Einst als "gefährlichste Straße Deutschlands" bezeichnet, hat sich die Eisenbahnstraße in Leipzig zu einer lebendigen Straße entwickelt. Während sich die Stadt rasant verändert, gibt es Menschen, die in ihrem eigenen Tempo und mit einer gewissen Gelassenheit ihren Weg gehen.

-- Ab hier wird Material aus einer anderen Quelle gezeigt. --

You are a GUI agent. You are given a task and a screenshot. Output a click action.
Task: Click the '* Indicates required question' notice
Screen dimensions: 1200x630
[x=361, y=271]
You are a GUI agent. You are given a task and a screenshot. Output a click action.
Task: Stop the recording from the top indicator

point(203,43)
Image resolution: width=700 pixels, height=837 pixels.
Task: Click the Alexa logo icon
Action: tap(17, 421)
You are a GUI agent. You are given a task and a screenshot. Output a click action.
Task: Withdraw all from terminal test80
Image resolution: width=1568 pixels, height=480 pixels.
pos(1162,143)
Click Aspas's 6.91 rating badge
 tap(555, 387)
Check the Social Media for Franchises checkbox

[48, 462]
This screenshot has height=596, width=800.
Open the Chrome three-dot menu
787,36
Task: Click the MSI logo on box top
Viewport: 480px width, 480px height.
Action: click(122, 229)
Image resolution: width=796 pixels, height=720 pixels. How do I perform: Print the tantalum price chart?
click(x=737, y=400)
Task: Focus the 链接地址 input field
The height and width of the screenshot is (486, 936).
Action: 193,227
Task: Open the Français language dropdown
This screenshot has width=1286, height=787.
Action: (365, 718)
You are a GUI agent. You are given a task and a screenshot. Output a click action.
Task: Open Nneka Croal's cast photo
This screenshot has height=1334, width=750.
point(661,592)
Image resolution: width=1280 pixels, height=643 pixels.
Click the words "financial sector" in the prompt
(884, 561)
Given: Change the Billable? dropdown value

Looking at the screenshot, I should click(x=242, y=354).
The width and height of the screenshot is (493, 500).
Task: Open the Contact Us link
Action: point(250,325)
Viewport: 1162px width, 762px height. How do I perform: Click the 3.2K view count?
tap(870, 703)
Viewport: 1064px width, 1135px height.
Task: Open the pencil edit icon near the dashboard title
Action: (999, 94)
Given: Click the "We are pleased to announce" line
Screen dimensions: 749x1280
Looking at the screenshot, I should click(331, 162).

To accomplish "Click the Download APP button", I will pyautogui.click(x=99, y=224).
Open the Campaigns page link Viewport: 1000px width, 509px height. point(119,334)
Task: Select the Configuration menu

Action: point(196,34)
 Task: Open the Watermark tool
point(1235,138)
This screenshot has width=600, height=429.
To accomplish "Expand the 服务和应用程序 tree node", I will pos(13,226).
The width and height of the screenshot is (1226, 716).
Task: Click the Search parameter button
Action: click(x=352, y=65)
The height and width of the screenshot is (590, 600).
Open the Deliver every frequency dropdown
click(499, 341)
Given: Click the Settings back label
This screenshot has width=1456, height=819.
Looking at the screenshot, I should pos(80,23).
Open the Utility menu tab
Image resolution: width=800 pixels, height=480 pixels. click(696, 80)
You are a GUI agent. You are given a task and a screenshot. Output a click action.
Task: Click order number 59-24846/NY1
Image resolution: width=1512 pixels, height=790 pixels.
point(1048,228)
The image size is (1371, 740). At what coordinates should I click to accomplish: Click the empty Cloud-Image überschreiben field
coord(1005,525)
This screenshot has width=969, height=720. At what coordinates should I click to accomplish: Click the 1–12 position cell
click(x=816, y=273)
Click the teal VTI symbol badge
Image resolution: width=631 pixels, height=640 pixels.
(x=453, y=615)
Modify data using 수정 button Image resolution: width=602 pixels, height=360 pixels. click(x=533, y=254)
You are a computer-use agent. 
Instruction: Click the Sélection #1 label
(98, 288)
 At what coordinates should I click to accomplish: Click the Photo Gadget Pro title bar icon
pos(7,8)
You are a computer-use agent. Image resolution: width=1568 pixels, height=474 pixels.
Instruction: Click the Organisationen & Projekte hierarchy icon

In der 12. Folge geht es um Karam, der als syrischer Flüchtling nach Deutschland kam. Nach einem langen Asylverfahren erlangte er endlich seine Freiheit und entschied sich, in Leipzig zu leben. Dort erfüllte er sich den Traum, einen Food Truck zu eröffnen.
Seit den 2010er-Jahren zieht die Eisenbahnstraße Menschen mit unterschiedlichem Hintergrund an. Eine repräsentative Gruppe ist die arabisch sprechende Bevölkerung, die heute eine große Gemeinschaft in der Eisenbahnstraße bildet.
Karam kommt aus Syrien und startete im November 2022 seinen eigenen Foodtruck ‘Karam’s Cuisine’. Er versteht seinen Foodtruck als modernes Bindeglied zwischen der arabisch sprechenden Gemeinschaft und der jungen deutschen Community.
“Ich kam ursprünglich als syrischer Flüchtling nach Deutschland und landete zunächst in einem kleinen Dorf in Westdeutschland. Dort beantragte ich den Flüchtlingsstatus und bekam schließlich 2016 eine Aufenthaltsgenehmigung und das Nötigste, was ich zum Leben in Deutschland brauchte. Zum ersten Mal konnte ich mir die Stadt aussuchen in der ich leben wollte.”
Er zog nach Leipzig und arbeitete als Arabisch-Dolmetscher für eine Flüchtlingsorganisation. Er fand den Job lohnend, aber sein Traum war es, seinen eigenen Foodtruck zu eröffnen.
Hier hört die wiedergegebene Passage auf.